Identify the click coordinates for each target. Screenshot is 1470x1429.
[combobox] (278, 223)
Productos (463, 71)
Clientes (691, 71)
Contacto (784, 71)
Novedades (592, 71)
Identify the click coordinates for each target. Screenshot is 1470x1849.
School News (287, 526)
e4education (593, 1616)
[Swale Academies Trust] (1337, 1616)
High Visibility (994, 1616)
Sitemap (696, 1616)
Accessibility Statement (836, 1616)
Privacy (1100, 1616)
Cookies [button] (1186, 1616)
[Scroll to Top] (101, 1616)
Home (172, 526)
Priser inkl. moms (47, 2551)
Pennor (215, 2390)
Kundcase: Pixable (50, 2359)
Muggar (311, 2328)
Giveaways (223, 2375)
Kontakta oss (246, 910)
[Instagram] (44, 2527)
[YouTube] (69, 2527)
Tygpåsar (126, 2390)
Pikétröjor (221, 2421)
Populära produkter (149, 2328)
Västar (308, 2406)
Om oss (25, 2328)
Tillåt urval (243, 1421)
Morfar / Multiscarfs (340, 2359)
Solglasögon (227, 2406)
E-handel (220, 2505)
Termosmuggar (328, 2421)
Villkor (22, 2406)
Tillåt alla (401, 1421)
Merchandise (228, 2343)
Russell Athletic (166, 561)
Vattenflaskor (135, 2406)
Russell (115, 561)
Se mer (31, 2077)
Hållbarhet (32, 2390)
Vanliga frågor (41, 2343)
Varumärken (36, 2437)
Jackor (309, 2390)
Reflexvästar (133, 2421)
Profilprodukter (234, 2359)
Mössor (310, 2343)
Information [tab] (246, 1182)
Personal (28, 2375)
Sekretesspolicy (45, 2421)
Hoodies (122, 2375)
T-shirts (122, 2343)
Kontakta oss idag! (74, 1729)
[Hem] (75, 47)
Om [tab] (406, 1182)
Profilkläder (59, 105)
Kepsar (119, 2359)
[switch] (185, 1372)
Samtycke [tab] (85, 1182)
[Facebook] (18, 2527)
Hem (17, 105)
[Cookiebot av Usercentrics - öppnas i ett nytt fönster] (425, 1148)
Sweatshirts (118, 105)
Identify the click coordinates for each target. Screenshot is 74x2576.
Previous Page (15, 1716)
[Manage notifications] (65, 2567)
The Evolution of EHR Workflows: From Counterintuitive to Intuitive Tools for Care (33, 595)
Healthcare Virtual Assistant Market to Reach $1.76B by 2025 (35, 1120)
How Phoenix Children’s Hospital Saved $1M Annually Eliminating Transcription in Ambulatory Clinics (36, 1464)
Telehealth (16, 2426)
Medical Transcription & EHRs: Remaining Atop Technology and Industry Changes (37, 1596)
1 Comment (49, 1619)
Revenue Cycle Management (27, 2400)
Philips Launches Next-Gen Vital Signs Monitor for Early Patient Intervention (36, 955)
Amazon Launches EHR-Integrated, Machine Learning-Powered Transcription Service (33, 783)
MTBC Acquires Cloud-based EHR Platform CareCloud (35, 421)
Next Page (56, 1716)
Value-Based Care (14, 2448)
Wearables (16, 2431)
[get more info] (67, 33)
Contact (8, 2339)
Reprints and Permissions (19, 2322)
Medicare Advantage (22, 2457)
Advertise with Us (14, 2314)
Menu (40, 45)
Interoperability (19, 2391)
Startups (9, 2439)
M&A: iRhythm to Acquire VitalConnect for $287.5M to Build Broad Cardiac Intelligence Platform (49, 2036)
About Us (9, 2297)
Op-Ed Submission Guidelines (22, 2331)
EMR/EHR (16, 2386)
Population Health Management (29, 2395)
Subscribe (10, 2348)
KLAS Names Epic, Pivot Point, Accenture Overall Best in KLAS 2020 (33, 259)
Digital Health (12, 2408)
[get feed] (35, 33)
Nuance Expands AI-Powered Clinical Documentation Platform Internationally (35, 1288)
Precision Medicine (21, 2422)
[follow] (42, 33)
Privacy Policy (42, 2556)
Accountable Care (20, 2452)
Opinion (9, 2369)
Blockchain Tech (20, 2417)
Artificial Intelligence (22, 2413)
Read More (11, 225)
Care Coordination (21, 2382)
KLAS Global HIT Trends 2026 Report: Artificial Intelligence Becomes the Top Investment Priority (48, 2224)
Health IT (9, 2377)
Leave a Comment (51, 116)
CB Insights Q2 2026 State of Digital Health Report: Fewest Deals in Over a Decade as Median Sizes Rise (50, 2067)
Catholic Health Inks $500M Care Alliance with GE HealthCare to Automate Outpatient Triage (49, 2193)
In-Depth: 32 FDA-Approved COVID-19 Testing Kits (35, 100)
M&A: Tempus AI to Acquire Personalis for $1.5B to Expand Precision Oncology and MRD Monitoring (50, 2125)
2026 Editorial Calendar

======

Work to complete: Write down the entire listing above verbatim.

Answer box:
Identify the click coordinates for each target. Screenshot is 1470x1429.
[combobox] (278, 223)
Productos (463, 71)
Clientes (691, 71)
Contacto (784, 71)
Novedades (592, 71)
Identify the click coordinates for each target. Screenshot is 1470x1849.
School News (287, 526)
e4education (593, 1616)
[Swale Academies Trust] (1337, 1616)
High Visibility (994, 1616)
Sitemap (696, 1616)
Accessibility Statement (836, 1616)
Privacy (1100, 1616)
Cookies [button] (1186, 1616)
[Scroll to Top] (101, 1616)
Home (172, 526)
Priser inkl. moms (47, 2551)
Pennor (215, 2390)
Kundcase: Pixable (50, 2359)
Muggar (311, 2328)
Giveaways (223, 2375)
Kontakta oss (246, 910)
[Instagram] (44, 2527)
[YouTube] (69, 2527)
Tygpåsar (126, 2390)
Pikétröjor (221, 2421)
Populära produkter (149, 2328)
Västar (308, 2406)
Om oss (25, 2328)
Tillåt urval (243, 1421)
Morfar / Multiscarfs (340, 2359)
Solglasögon (227, 2406)
E-handel (220, 2505)
Termosmuggar (328, 2421)
Villkor (22, 2406)
Tillåt alla (401, 1421)
Merchandise (228, 2343)
Russell Athletic (166, 561)
Vattenflaskor (135, 2406)
Russell (115, 561)
Se mer (31, 2077)
Hållbarhet (32, 2390)
Vanliga frågor (41, 2343)
Varumärken (36, 2437)
Jackor (309, 2390)
Reflexvästar (133, 2421)
Profilprodukter (234, 2359)
Mössor (310, 2343)
Information [tab] (246, 1182)
Personal (28, 2375)
Sekretesspolicy (45, 2421)
Hoodies (122, 2375)
T-shirts (122, 2343)
Kontakta oss idag! (74, 1729)
[Hem] (75, 47)
Om [tab] (406, 1182)
Profilkläder (59, 105)
Kepsar (119, 2359)
[switch] (185, 1372)
Samtycke [tab] (85, 1182)
[Facebook] (18, 2527)
Hem (17, 105)
[Cookiebot av Usercentrics - öppnas i ett nytt fönster] (425, 1148)
Sweatshirts (118, 105)
Identify the click coordinates for each target. Screenshot is 74x2576.
Previous Page (15, 1716)
[Manage notifications] (65, 2567)
The Evolution of EHR Workflows: From Counterintuitive to Intuitive Tools for Care (33, 595)
Healthcare Virtual Assistant Market to Reach $1.76B by 2025 (35, 1120)
How Phoenix Children’s Hospital Saved $1M Annually Eliminating Transcription in Ambulatory Clinics (36, 1464)
Telehealth (16, 2426)
Medical Transcription & EHRs: Remaining Atop Technology and Industry Changes (37, 1596)
1 Comment (49, 1619)
Revenue Cycle Management (27, 2400)
Philips Launches Next-Gen Vital Signs Monitor for Early Patient Intervention (36, 955)
Amazon Launches EHR-Integrated, Machine Learning-Powered Transcription Service (33, 783)
MTBC Acquires Cloud-based EHR Platform CareCloud (35, 421)
Next Page (56, 1716)
Value-Based Care (14, 2448)
Wearables (16, 2431)
[get more info] (67, 33)
Contact (8, 2339)
Reprints and Permissions (19, 2322)
Medicare Advantage (22, 2457)
Advertise with Us (14, 2314)
Menu (40, 45)
Interoperability (19, 2391)
Startups (9, 2439)
M&A: iRhythm to Acquire VitalConnect for $287.5M to Build Broad Cardiac Intelligence Platform (49, 2036)
About Us (9, 2297)
Op-Ed Submission Guidelines (22, 2331)
EMR/EHR (16, 2386)
Population Health Management (29, 2395)
Subscribe (10, 2348)
KLAS Names Epic, Pivot Point, Accenture Overall Best in KLAS 2020 (33, 259)
Digital Health (12, 2408)
[get feed] (35, 33)
Nuance Expands AI-Powered Clinical Documentation Platform Internationally (35, 1288)
Precision Medicine (21, 2422)
[follow] (42, 33)
Privacy Policy (42, 2556)
Accountable Care (20, 2452)
Opinion (9, 2369)
Blockchain Tech (20, 2417)
Artificial Intelligence (22, 2413)
Read More (11, 225)
Care Coordination (21, 2382)
KLAS Global HIT Trends 2026 Report: Artificial Intelligence Becomes the Top Investment Priority (48, 2224)
Health IT (9, 2377)
Leave a Comment (51, 116)
CB Insights Q2 2026 State of Digital Health Report: Fewest Deals in Over a Decade as Median Sizes Rise (50, 2067)
Catholic Health Inks $500M Care Alliance with GE HealthCare to Automate Outpatient Triage (49, 2193)
In-Depth: 32 FDA-Approved COVID-19 Testing Kits (35, 100)
M&A: Tempus AI to Acquire Personalis for $1.5B to Expand Precision Oncology and MRD Monitoring (50, 2125)
2026 Editorial Calendar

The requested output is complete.